University of Heidelberg Institute of Computer Engineering


Description

The goal of the EXTOLL project is to develop an interconnection architecture specifically designed to satisfy the needs of low-latency inter-process-communication in parallel machines. The EXTOLL project tries to develop a system architecture which includes advances on the network layer, the attachement of the individual hosts to the interconnection network (network interface controller) and the software layer to enable applications to exploit the EXTOLL hardware and reach higher performance and efficiency.

EXTOLL is an on-going project and as new results become available this website will be updated.

Hardware Architecture Overview

The complete architecture is formed through a number of major blocks, namely the host interface block, the network interface controller (NIC) block and the network block (green, blue and red in the blockdiagram to the left). The host interface in turn consists of the HyperTransport IP Core and the on-chip network (HyperTransport Advanced Crossbar - HTAX). The NIC block consists of the two communication engines, VELO and RMA, and the supporting units ATU and the registerfile. Finally, the network block consists of network ports, the EXTOLL crossbar and linkports. Networkports convert between the communication engines and the EXTOLL network protocol. Linkports implement the linklayer protocol of EXTOLL, especially retransmission is handled here. The EXTOLL crossbar is the network switching element and forwards incoming packets from any port, either linkport or networkport, to any outgoing port, again either network port or linkport.

Both crossbar components of EXTOLL are parametrizable in width in number of ports. A scripted environments allows easy adaption to another number of ports. This feature allows for relatively simple exchange or addition of different engines in the NIC block.

A non comprehensive list of features is given below:

  • HyperTransport is used as the host interface for lowest latency of data transport between CPU and device
    • The host interface of EXTOLL is implemented by the HT-Core, also developed at the CAG, which enables communication between the host and the network with very low latency and high-bandwidth (see also the paper An open-source HyperTransport core for more information).

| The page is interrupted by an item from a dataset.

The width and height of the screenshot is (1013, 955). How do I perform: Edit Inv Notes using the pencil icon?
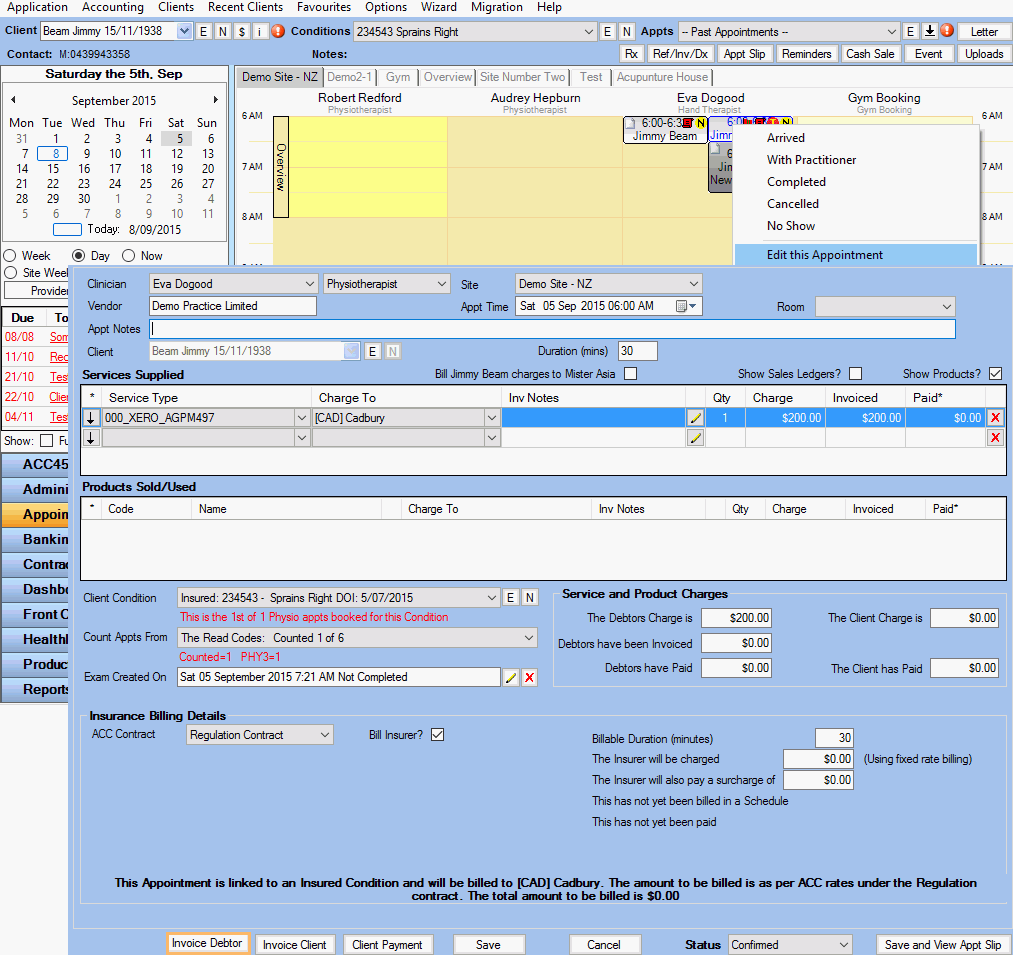[x=695, y=418]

  • A Modified HyperTransport protocol is used as on-chip communication protocol

  • EXTOLL implements a lean and optimized network interface controller
    • Minimize state information on NIC
    • Provide user-level, virtualized access (kernel bypass)
    • Minimize CPU - device and memory - device transactions
    • Currently two primary communication engines are implemented
      • VELO - for extreme low latency send/recv style communication. Supports messages of up to 64 byte on the hardware level.
      • RMA - direct access to remote memory using put and get operations. Enables CPU-offloading, zero-copy and true one-sided protocols.
    • To support these a Control & Status Registerfile and unit to translate virtual addresses (Address Translation Unit - ATU) have been developed.

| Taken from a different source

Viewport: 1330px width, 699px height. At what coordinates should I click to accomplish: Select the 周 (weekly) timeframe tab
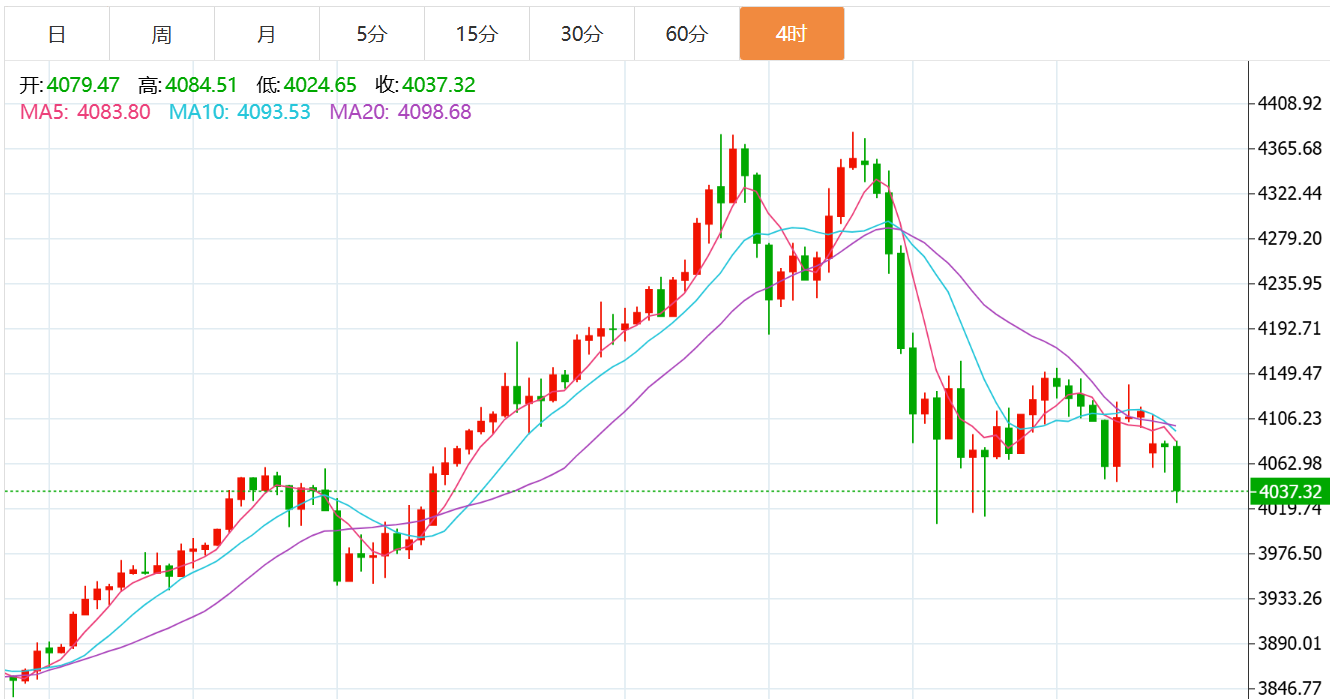[x=162, y=34]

  • EXTOLL also implements its own network implementation including link layer, routing and switching:
    • Designed for low latency
    • Cut-through switching to allow for low latency
    • Reliable transmission of messages
    • Hardware based retransmission protocol
    • In-order delivery of messages enabling latency savings in upper layers
    • Implements an optimized source-path routing
    • The network supports virtual channels for deadlock avoidance
    • Direct network: each node includes its own switch with 6 external links, enabling for example a 3-d torus topology

The block diagram on the right illustrates an incarnation of the EXTOLL architecture, as it was implemented for an FPGA-based prototype.

EXTOLL consists of a number of building-block components. It is possible to adapt the architecture depending on the requirements for a given system environment. The prototype implementation chooses components and a configuration which optimizes communication latency especially for small communication operations in AMD64 host systems. At the same time the implementation is able to support a general set of communication operations and fits into an FPGA based hardware platform.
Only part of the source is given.